We expect that Stefan's main work with us will involve studies with recipients of bilateral implants. He will play a major role in upcoming studies with recipients of COMBI 40+ implants on both sides, in cooperation with the University Hospital in Würzburg, Germany, and with recipients of CI24M implants on both sides, in cooperation with the University of Iowa Hospitals and Clinics.
 

V. Acknowledgments

We thank subjects MI-5, SR2 and NU-5 for their participation in the studies of this quarter. We also are grateful to Stefan Brill, presently with the University of Innsbruck and soon to begin a postdoctoral appointment at RTI, for conducting screening studies in Würzburg with subjects having COMBI 40+ implants on both sides.
 

Appendix 1. Summary of reporting activity for this quarter

Reporting activity for this quarter, covering the period of April 1 through June 30, 1999, included the following invited lectures:

Wilson BS: Speech coding strategies. Presented at the 5th Int.
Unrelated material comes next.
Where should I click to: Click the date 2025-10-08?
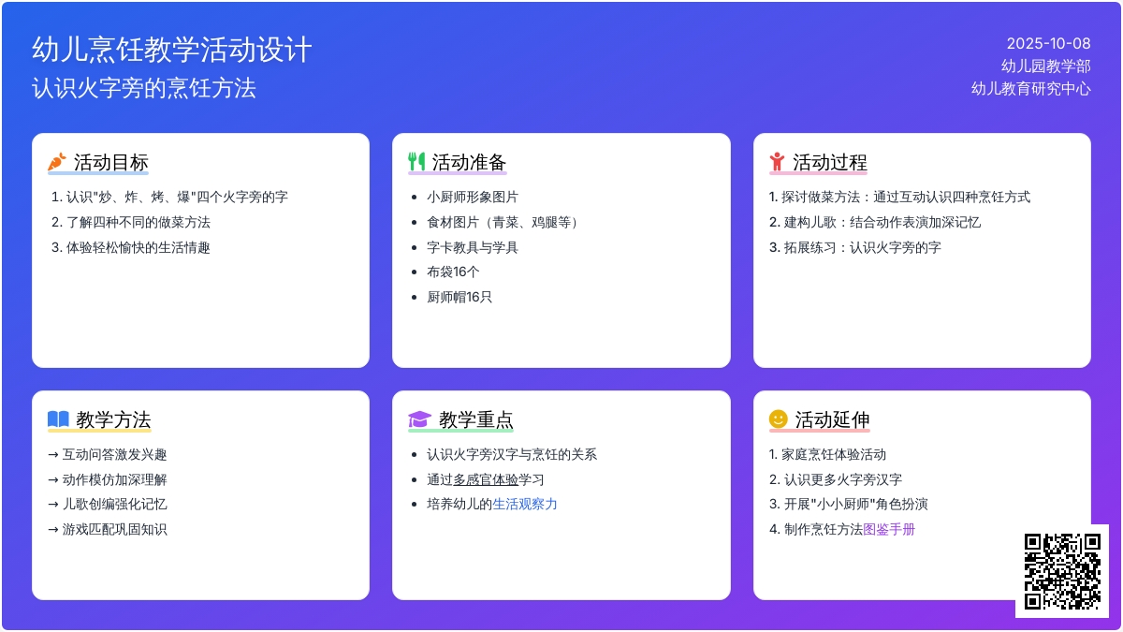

Cochlear Implant Workshop and 1st Auditory Brainstem (ABI) Workshop, Würzburg, Germany, June 30 through July 4, 1999.

Lawson DT, Wilson BS: Experiments in bilateral implanted patients using the CIS strategy. Presented by Wilson at the 5th Int. Cochlear Implant Workshop and 1st Auditory Brainstem (ABI) Workshop, Würzburg, Germany, June 30 through July 4, 1999.

Wilson BS: The future of cochlear implants. Presented at the 5th Int. Cochlear Implant Workshop and 1st Auditory Brainstem (ABI) Workshop, Würzburg, Germany, June 30 through July 4, 1999.